TV ads look for an audience
The Future. As the entertainment industry undergoes a digital transformation, their advertising playbook might be in need of a refresh. Gone are the days of flipping between four networks and a few cable channels to find your audience, but that might be a good thing. Advertisers may now have the opportunity to invest in marketing that either reaches a large part of culture or targets niché communities.
Money with too many places to go
The advertising industry is trying to figure out where to park $60 billion worth of marketing in a content ecosystem that is more fractured than ever.

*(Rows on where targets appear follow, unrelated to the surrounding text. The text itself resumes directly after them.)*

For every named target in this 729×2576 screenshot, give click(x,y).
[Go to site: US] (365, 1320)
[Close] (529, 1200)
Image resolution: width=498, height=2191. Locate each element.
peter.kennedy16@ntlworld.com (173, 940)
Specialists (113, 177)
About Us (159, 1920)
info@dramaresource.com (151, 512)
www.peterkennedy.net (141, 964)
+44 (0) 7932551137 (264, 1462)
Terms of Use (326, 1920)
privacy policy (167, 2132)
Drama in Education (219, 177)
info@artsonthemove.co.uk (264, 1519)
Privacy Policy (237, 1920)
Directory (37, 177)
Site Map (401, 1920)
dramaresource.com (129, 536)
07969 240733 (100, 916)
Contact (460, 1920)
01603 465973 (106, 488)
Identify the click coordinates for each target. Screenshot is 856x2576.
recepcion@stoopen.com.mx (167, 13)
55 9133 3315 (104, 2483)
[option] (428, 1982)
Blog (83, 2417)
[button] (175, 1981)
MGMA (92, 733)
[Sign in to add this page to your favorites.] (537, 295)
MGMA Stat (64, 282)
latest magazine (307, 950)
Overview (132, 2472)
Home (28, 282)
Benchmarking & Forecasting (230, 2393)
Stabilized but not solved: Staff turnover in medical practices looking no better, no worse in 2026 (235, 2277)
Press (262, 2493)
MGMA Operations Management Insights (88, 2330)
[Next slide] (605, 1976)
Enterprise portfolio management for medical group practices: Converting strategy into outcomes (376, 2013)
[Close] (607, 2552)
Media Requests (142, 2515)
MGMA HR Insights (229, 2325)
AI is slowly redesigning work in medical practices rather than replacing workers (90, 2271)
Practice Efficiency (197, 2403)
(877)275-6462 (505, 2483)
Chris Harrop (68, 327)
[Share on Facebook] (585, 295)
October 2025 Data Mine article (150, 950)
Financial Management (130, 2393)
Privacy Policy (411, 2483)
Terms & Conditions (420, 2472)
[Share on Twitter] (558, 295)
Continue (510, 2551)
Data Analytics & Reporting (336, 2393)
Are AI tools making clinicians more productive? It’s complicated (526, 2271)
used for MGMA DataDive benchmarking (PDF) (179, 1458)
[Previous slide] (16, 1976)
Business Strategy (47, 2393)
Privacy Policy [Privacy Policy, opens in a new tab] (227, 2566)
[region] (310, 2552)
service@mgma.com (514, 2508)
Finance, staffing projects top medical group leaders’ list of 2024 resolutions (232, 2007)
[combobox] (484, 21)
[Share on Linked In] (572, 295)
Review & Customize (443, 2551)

- Audiences are now stretched across big networks, cable channels, premium streaming services, and ad-supported streamers.
- When there are more avenues to capture eyeballs, it means ad-inventory must be stretched thin to find them all.
Additionally, a revolt against Nielsen — the go-to audience measurement tool for years — is sowing confusion on what audiences are actually watching. While Nielsen tries to win back industry trust, newer players like Comscore and VideoAmp are swooping in.
As the industry transitions, what do advertisers do with all this demand? THR says the best bet is for them to take a “two-pronged approach.”
- Invest half in event-driven programming like sports programming and award shows that capture a lot of eyeballs at once.
- Invest the other half in video-on-demand services that excel at targeting ads to audiences and subscribers.
Cross Screen Media CEO Michael Breach says that the current transition phase to all things streaming will ultimately be good for advertisers: “It is going to take a couple years, but the first battle for the existing group is to keep the audience in their ecosystem. None of them are doing a great job at that.”
And how do you keep audiences in your ecosystem? According to Kevin Krim, CEO of data firm EDO, “It is inevitable that quality TV programming is going to be one of the best places to advertise into the distant future.”